▶ Exercise description: Once you have read the records below, restate them word for word.

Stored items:
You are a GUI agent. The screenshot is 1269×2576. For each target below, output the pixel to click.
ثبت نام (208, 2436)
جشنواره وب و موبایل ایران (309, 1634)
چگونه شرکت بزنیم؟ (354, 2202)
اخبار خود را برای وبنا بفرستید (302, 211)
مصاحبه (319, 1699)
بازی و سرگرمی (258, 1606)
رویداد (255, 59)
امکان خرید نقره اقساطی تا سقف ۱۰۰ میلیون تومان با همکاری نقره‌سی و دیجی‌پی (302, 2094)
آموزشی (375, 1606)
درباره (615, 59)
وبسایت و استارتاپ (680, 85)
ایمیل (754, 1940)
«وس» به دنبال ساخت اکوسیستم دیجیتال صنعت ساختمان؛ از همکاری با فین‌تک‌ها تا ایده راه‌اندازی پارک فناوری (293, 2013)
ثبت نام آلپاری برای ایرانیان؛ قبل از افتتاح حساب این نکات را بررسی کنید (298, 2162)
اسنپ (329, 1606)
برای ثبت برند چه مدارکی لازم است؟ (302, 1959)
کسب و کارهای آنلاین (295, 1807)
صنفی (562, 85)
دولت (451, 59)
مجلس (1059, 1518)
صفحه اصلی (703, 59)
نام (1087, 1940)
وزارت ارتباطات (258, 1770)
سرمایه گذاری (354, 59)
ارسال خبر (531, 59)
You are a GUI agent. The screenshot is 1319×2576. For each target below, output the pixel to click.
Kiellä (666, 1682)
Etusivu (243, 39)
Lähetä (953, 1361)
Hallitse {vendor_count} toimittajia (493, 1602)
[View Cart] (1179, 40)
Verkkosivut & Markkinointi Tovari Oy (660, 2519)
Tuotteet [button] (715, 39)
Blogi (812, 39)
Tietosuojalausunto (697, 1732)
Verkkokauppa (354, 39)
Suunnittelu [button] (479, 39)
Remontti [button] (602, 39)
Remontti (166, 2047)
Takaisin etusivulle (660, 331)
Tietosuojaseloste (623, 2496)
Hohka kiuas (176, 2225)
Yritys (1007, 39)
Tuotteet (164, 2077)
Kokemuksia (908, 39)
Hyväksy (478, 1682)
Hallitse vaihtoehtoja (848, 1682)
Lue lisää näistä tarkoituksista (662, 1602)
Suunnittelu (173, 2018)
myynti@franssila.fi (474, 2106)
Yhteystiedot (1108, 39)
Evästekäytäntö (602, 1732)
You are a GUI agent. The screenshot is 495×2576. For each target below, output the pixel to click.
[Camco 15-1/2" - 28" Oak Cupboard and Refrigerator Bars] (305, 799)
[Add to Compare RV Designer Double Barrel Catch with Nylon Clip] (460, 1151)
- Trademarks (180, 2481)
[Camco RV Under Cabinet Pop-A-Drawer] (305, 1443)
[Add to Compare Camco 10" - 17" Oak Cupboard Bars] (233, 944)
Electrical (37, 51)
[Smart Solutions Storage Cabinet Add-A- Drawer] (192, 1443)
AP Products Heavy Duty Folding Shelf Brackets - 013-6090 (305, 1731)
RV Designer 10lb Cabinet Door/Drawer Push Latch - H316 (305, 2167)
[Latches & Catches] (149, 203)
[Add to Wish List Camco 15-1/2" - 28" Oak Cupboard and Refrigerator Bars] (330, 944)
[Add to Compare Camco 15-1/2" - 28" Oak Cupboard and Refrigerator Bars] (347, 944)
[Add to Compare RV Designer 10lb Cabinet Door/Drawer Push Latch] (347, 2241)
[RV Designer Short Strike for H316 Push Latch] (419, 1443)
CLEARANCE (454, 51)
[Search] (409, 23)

▶ Reply to the exercise:
You are a GUI agent. The screenshot is 1269×2576. For each target below, output the pixel to click.
ثبت نام (208, 2436)
جشنواره وب و موبایل ایران (309, 1634)
چگونه شرکت بزنیم؟ (354, 2202)
اخبار خود را برای وبنا بفرستید (302, 211)
مصاحبه (319, 1699)
بازی و سرگرمی (258, 1606)
رویداد (255, 59)
امکان خرید نقره اقساطی تا سقف ۱۰۰ میلیون تومان با همکاری نقره‌سی و دیجی‌پی (302, 2094)
آموزشی (375, 1606)
درباره (615, 59)
وبسایت و استارتاپ (680, 85)
ایمیل (754, 1940)
«وس» به دنبال ساخت اکوسیستم دیجیتال صنعت ساختمان؛ از همکاری با فین‌تک‌ها تا ایده راه‌اندازی پارک فناوری (293, 2013)
ثبت نام آلپاری برای ایرانیان؛ قبل از افتتاح حساب این نکات را بررسی کنید (298, 2162)
اسنپ (329, 1606)
برای ثبت برند چه مدارکی لازم است؟ (302, 1959)
کسب و کارهای آنلاین (295, 1807)
صنفی (562, 85)
دولت (451, 59)
مجلس (1059, 1518)
صفحه اصلی (703, 59)
نام (1087, 1940)
وزارت ارتباطات (258, 1770)
سرمایه گذاری (354, 59)
ارسال خبر (531, 59)
You are a GUI agent. The screenshot is 1319×2576. For each target below, output the pixel to click.
Kiellä (666, 1682)
Etusivu (243, 39)
Lähetä (953, 1361)
Hallitse {vendor_count} toimittajia (493, 1602)
[View Cart] (1179, 40)
Verkkosivut & Markkinointi Tovari Oy (660, 2519)
Tuotteet [button] (715, 39)
Blogi (812, 39)
Tietosuojalausunto (697, 1732)
Verkkokauppa (354, 39)
Suunnittelu [button] (479, 39)
Remontti [button] (602, 39)
Remontti (166, 2047)
Takaisin etusivulle (660, 331)
Tietosuojaseloste (623, 2496)
Hohka kiuas (176, 2225)
Yritys (1007, 39)
Tuotteet (164, 2077)
Kokemuksia (908, 39)
Hyväksy (478, 1682)
Hallitse vaihtoehtoja (848, 1682)
Lue lisää näistä tarkoituksista (662, 1602)
Suunnittelu (173, 2018)
myynti@franssila.fi (474, 2106)
Yhteystiedot (1108, 39)
Evästekäytäntö (602, 1732)
You are a GUI agent. The screenshot is 495×2576. For each target below, output the pixel to click.
[Camco 15-1/2" - 28" Oak Cupboard and Refrigerator Bars] (305, 799)
[Add to Compare RV Designer Double Barrel Catch with Nylon Clip] (460, 1151)
- Trademarks (180, 2481)
[Camco RV Under Cabinet Pop-A-Drawer] (305, 1443)
[Add to Compare Camco 10" - 17" Oak Cupboard Bars] (233, 944)
Electrical (37, 51)
[Smart Solutions Storage Cabinet Add-A- Drawer] (192, 1443)
AP Products Heavy Duty Folding Shelf Brackets - 013-6090 (305, 1731)
RV Designer 10lb Cabinet Door/Drawer Push Latch - H316 (305, 2167)
[Latches & Catches] (149, 203)
[Add to Wish List Camco 15-1/2" - 28" Oak Cupboard and Refrigerator Bars] (330, 944)
[Add to Compare Camco 15-1/2" - 28" Oak Cupboard and Refrigerator Bars] (347, 944)
[Add to Compare RV Designer 10lb Cabinet Door/Drawer Push Latch] (347, 2241)
[RV Designer Short Strike for H316 Push Latch] (419, 1443)
CLEARANCE (454, 51)
[Search] (409, 23)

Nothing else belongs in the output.